(Collection entries)
+ + + + +

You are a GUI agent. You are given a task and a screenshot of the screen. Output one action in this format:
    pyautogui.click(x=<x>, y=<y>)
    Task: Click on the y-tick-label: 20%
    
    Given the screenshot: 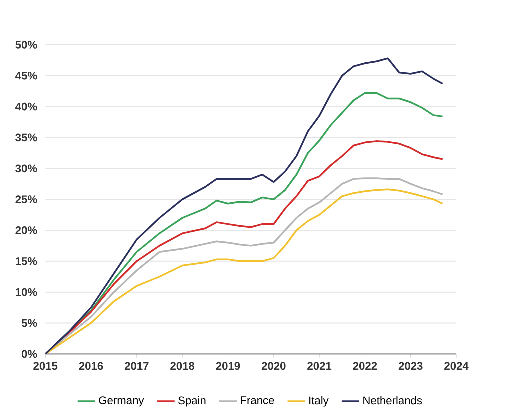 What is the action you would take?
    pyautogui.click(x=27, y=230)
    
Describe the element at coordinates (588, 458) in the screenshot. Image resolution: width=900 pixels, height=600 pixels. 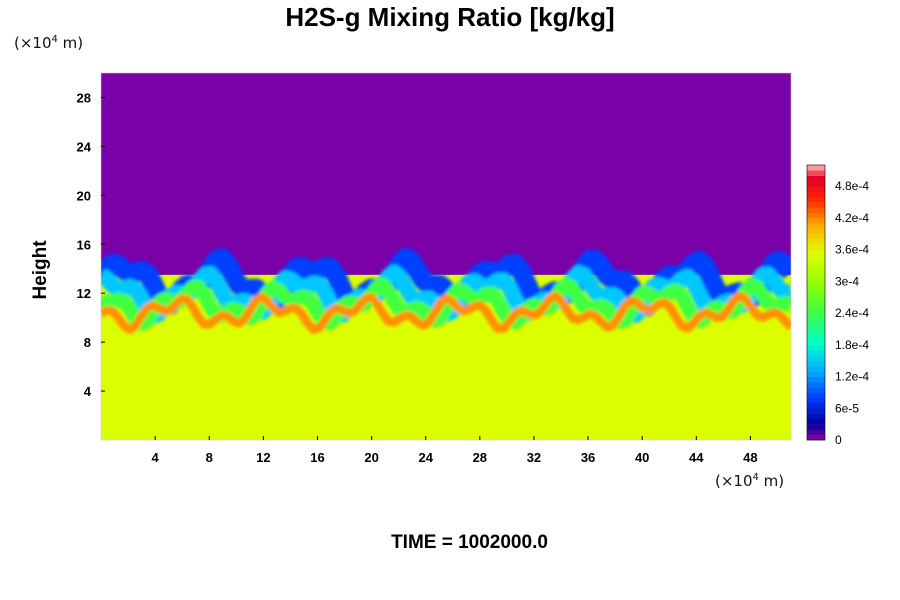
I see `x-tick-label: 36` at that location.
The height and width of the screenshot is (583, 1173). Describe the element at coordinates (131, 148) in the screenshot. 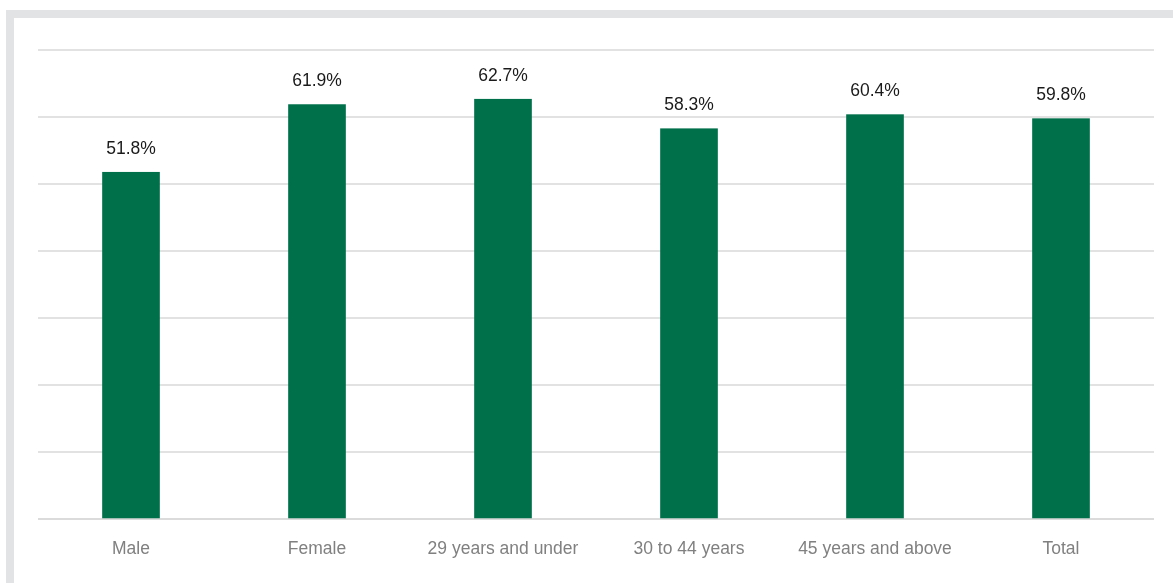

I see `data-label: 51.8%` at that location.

+ + + + +

• **DIRECTIONS FOR THIS TASK**
Copy word for word the part of the listing above that opens with the line containing "The height and" and runs through to the listing's end. Leave the pictures out.

• **TASK RESULT**
The height and width of the screenshot is (583, 1173). Describe the element at coordinates (131, 148) in the screenshot. 

I see `data-label: 51.8%` at that location.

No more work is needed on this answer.